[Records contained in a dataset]
━━━━━━━━
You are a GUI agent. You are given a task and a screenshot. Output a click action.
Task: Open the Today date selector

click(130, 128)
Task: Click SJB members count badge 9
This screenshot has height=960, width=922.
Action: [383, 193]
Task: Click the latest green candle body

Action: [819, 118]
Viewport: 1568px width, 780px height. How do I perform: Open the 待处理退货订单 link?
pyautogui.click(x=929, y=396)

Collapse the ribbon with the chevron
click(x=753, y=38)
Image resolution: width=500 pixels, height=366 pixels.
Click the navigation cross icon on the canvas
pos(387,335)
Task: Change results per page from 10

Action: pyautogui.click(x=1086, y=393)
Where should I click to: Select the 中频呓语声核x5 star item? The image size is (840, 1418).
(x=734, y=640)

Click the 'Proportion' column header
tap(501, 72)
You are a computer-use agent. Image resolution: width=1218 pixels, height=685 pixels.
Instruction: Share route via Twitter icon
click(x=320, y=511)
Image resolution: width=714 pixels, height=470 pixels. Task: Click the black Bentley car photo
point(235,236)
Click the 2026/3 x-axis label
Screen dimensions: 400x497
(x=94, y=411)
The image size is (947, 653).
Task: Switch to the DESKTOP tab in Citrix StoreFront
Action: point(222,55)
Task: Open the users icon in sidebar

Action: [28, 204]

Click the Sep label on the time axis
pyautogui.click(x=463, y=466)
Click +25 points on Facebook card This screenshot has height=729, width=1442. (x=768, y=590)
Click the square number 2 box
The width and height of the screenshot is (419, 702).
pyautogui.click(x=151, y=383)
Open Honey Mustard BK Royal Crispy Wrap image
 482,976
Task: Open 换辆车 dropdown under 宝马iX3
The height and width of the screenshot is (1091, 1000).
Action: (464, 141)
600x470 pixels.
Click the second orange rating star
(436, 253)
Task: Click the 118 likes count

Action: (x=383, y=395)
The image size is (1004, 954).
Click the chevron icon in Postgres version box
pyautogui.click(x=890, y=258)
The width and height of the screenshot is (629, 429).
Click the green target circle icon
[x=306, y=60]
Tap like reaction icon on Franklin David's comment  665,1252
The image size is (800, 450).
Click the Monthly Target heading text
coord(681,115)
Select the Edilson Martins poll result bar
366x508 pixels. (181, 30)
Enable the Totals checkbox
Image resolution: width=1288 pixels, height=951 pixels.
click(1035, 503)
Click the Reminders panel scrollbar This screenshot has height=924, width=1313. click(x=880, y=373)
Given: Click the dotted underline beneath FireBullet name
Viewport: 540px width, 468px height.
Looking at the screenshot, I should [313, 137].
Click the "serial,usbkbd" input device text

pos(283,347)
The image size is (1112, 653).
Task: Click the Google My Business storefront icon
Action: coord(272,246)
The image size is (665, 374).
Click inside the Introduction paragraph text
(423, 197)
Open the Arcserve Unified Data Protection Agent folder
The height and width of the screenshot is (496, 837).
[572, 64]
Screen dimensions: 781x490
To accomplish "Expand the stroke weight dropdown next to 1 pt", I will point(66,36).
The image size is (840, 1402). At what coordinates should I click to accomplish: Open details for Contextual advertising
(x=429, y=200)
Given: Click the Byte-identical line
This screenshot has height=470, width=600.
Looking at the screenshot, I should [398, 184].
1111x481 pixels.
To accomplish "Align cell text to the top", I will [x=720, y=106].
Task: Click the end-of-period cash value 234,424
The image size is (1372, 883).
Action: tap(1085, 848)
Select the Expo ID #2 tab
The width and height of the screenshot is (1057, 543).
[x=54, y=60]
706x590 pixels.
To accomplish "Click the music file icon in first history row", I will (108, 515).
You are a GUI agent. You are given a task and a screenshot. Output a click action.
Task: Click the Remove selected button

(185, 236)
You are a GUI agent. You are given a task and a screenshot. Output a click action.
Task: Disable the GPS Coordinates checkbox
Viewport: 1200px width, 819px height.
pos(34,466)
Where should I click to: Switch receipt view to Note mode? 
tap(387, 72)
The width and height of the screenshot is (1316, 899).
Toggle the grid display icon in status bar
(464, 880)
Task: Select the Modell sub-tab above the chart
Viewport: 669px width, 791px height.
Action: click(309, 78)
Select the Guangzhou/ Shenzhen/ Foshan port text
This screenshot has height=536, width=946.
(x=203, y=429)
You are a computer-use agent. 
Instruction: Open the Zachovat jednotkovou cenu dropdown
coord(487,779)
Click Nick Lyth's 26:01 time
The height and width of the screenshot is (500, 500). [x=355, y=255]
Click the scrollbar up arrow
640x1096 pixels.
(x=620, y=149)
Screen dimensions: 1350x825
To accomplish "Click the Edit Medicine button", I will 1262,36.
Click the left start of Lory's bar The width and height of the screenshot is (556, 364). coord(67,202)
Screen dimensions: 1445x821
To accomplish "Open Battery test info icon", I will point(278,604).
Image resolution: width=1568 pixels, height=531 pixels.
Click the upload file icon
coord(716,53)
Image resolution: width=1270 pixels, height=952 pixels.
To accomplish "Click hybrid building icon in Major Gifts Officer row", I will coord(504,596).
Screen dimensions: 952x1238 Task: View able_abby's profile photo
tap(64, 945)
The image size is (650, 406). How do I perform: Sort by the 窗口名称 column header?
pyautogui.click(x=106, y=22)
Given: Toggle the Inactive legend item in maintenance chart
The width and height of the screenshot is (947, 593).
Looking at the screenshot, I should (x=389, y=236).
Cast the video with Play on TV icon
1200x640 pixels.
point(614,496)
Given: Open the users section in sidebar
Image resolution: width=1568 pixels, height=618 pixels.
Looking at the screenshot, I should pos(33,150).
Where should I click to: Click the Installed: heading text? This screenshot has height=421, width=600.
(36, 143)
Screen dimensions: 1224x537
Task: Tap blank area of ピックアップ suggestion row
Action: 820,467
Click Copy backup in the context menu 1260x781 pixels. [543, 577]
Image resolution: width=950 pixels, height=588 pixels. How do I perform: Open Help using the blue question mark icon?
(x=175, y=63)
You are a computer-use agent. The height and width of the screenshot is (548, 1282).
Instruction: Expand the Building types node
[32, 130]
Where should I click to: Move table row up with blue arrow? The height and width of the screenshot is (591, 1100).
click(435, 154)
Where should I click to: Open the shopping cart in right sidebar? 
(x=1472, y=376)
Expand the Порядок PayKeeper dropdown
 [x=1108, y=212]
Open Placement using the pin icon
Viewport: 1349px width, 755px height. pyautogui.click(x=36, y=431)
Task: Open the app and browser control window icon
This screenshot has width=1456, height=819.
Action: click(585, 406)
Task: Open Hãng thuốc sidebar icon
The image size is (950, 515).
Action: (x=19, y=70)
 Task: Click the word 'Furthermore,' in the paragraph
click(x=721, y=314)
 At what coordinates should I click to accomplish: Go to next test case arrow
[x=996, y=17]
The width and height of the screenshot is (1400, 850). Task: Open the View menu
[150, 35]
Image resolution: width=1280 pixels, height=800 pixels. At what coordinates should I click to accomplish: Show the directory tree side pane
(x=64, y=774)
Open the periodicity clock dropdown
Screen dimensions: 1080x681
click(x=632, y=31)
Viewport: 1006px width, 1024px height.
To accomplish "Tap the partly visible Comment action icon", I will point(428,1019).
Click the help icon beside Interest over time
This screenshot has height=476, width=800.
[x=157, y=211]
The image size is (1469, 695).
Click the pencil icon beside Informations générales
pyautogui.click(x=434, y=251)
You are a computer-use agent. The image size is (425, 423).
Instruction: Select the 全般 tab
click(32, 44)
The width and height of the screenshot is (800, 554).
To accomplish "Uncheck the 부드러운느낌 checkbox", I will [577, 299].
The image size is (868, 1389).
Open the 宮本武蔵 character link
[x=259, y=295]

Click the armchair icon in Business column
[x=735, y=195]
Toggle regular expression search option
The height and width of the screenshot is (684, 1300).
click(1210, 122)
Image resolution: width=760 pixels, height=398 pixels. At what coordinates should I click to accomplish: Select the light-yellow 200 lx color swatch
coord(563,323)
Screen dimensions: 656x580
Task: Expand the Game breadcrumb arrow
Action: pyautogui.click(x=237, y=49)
━━━━━━━━
- [Work order]: Filter the entries down to the lines that hold "computer". Copy those lines.

- [Task solution]:
You are a computer-use agent. Image resolution: width=1218 pixels, height=685 pixels.
You are a computer-use agent. 
You are a computer-use agent. The height and width of the screenshot is (548, 1282).
You are a computer-use agent. The image size is (425, 423).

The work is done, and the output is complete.